Apparently, airline travel is so safe that over the course of a career, most pilots will never experience any sort of trouble with even one engine. It’s extraordinary, then, that he had a double engine failure. Sully stresses the value of checklists. And here was a weird little thing: Cost-cutting measures at the airline meant that the tabs to help you find pages quickly had been taken out of the books. So it took a little time to find the checklist.

Something that comes through is that he never expected to write a book like this. In the aftermath of 9/11 he had seen his industry struggle. He and his colleagues at US Air had seen pensions cut and benefits reduced, even to having to take his own sandwich on the plane because the airline wouldn’t provide meals. What you don’t hear is bitterness or vitriol. The voice is one of professionalism. And the great impression you have of Sully is how utterly normal and extraordinary he is all at the same time.

He doesn’t offer a lot of pretense and grandiosity about himself. He’s a guy with financial worries, has to work at communication with his wife, struggles to be a family man when so much of his life is spent on the road.

He talks a lot about the volume of mail he’s received. The moving ones were from passengers and their families. But one that gets special mention is from a Holocaust survivor who saw the plane going down and told Sully that when you save a life you save the world entire.
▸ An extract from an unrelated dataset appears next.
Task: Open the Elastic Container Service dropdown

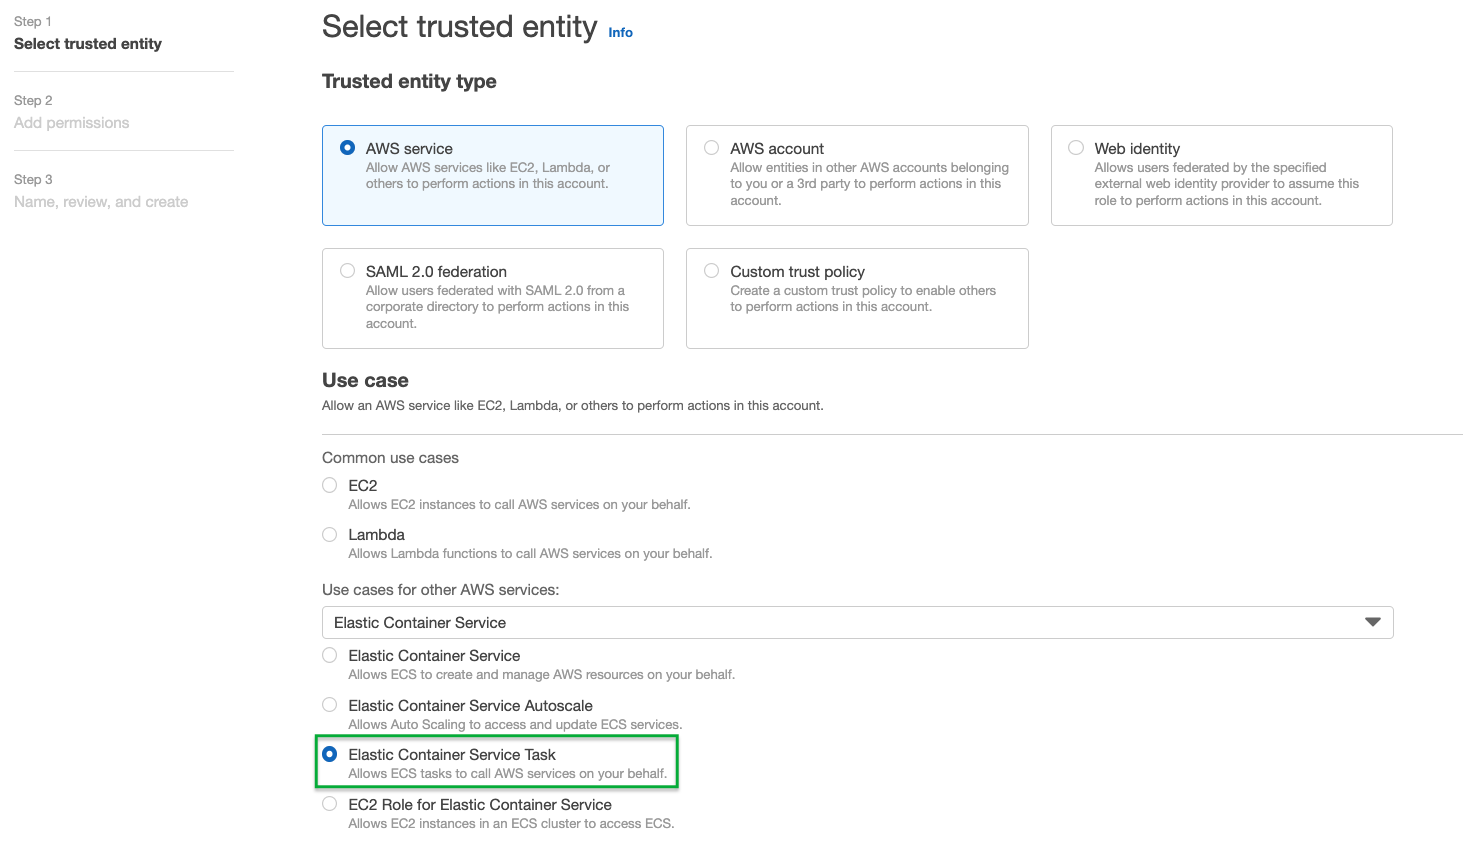Action: [x=857, y=622]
Sully is quick to offer praise to his team. I recall him referring to them routinely as trained professionals. His flight attendants were older because the airline had a hiring freeze at the time. While he was working in the cockpit, he could hear the flight attendants shouting, “Brace, brace, heads down, stay down.”

The most serious injury was to the flight attendant at the rear of the plane. In an interview, I believe just a few weeks after the event, Doreen Welsh is clearly struggling with it all. It wasn’t pleasant in the back of the plane. The tail of the plane hit the water first and when water began filling the back of the cabin, she thought she might die.

For the film, Sully, Clint Eastwood did his homework. So many little pieces about the individual passengers get into the film.

Eastwood does, of course, have to do some modest transformation of the story that Sully tells to make it work on film. An event followed by months of investigation is compressed into a single moment. For example, in the book Sully talks about how in the weeks leading up to the flight, he and his wife were trying to figure out what to do with a piece of commercial property that was vacant and was affecting their bottom line. In the film it becomes part of a phone conversation after the landing. In the film, you are led to believe that the NTSB hearing happened just shortly after the event. In reality, it was months.

I remember watching an episode of Nova called “City in the Sky“. At any one moment, a million people are up in the sky in planes traveling somewhere. It’s a weird thing to think about. What’s remarkable about that is how safe it all is when compared to, say, the more than 30,000 deaths that happen in the U.S. each year from motorcycle accidents.

In interviews, and perhaps in the book but I don’t recall, Sully gives credit to first responders, especially the ferry boat captains who took decisive action. Our technologies make us vulnerable. 155 people in a jet following take-off were nearly taken out by a flock of geese. When technologies break down, it can take many people coming together to save the situation. That was the case here.